TPG Telecom (TPM:AX) HOLD: Regulatory Bet
TPG Telecom shares slumped after the competition watchdog raised concerns over TPG’s
planned merger with Vodafone Australia. The merger was initially viewed as the lower risk proposition for TPG to grow into the Mobile market as it reduces execution risk by partnering with Vodafone Australia as an established third player, and allow the three (after the merger) major Telco’s to each hold a reasonable share of the Australian mobile market. The ACCC has called for submission from interested parties, leaving open the possibility that the competition watchdog may block the deal. The share price currently sits in the middle of pre and post-merger announcement levels and could swing either way based on ACCC’s decision in March – as such we maintain our HOLD rating.

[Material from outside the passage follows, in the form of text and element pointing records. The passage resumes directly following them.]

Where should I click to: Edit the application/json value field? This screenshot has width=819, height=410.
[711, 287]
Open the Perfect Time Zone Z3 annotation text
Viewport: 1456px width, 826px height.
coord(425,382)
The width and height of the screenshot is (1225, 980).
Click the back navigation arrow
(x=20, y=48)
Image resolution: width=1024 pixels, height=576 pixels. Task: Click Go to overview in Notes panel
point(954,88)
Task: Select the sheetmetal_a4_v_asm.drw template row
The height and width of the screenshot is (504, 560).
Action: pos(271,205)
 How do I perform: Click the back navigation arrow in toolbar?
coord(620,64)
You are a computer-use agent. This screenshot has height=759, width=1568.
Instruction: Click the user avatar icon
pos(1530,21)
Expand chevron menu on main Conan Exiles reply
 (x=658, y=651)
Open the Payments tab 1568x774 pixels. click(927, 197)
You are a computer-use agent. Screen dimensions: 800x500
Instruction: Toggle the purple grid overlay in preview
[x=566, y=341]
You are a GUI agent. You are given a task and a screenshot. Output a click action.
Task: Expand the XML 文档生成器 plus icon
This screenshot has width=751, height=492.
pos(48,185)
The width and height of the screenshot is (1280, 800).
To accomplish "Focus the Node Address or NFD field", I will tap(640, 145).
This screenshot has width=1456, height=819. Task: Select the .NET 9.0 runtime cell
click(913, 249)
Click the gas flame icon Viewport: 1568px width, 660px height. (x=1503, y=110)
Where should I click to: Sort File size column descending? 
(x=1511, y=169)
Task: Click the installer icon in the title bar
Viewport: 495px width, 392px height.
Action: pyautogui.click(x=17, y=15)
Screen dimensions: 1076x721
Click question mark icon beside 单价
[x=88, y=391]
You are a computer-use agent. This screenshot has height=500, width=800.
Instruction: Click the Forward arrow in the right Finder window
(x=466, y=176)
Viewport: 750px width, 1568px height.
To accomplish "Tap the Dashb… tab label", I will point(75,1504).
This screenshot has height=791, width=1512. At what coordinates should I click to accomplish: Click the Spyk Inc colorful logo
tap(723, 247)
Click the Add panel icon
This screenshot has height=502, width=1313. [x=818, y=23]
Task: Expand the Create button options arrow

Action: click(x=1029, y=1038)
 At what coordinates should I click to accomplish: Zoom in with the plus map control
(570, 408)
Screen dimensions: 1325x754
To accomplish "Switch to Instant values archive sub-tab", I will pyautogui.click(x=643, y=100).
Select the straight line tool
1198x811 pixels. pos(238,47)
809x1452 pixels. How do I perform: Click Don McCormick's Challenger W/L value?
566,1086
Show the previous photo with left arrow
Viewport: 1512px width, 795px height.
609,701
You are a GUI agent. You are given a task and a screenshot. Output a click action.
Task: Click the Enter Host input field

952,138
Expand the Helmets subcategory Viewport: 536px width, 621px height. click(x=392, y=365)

Johnson & Johnson (JNJ:NYSE) BUY: Talc Troubles
Shares of JNJ slumped after allegations that from at least 1971 to the early 2000s, JNJ knew the company’s raw talc and finished powders sometimes tested positive for small amounts of asbestos but did not tell regulators. Despite delivering another set of solid quarterly results which haven beaten market expectations, negative sentiment continues to surround the shares on the back of these new claims as well as on-going litigation, with a recent jury ordering JNJ to pay $4.69 billion to 22 women who allege that its talc-based products including baby powder caused them to develop cancer. While JNJ are seeking to appeal this result and remain confident in their ability to have this decision overturned as well as defending the safety of their product under the new claims, the recent success of claims will likely encourage even more law suits. It remains to be seen what the financial and reputational damage will be for JNJ in what is likely to be a long and drawn out court process. In saying that, while we do not want to minimize the situation, it was a large share price fall and the stock does appear to be oversold on the news.
First Solar (FSLR:NASDAQ) BUY (High-Risk): Solar Slump
2018 has been a rough year for the solar industry, with overall demand slowing down from previous years, while tariffs and Chinese government intervention have complicated the investment case. Third quarter results for First Solar alarmed investors, and 2019 full-year guidance has also been released, with earnings forecast to be below analyst consensus estimates, while expected net sales sits above the consensus. We maintain our High-Risk BUY rating on First Solar on the basis that we believe that the company and the wider industry will continue to experience long term growth. With its technological edge and strong balance sheet FSLR is our top solar sector stock pick. However, as illustrated this year the investment is not without execution risk, policy and competition risk.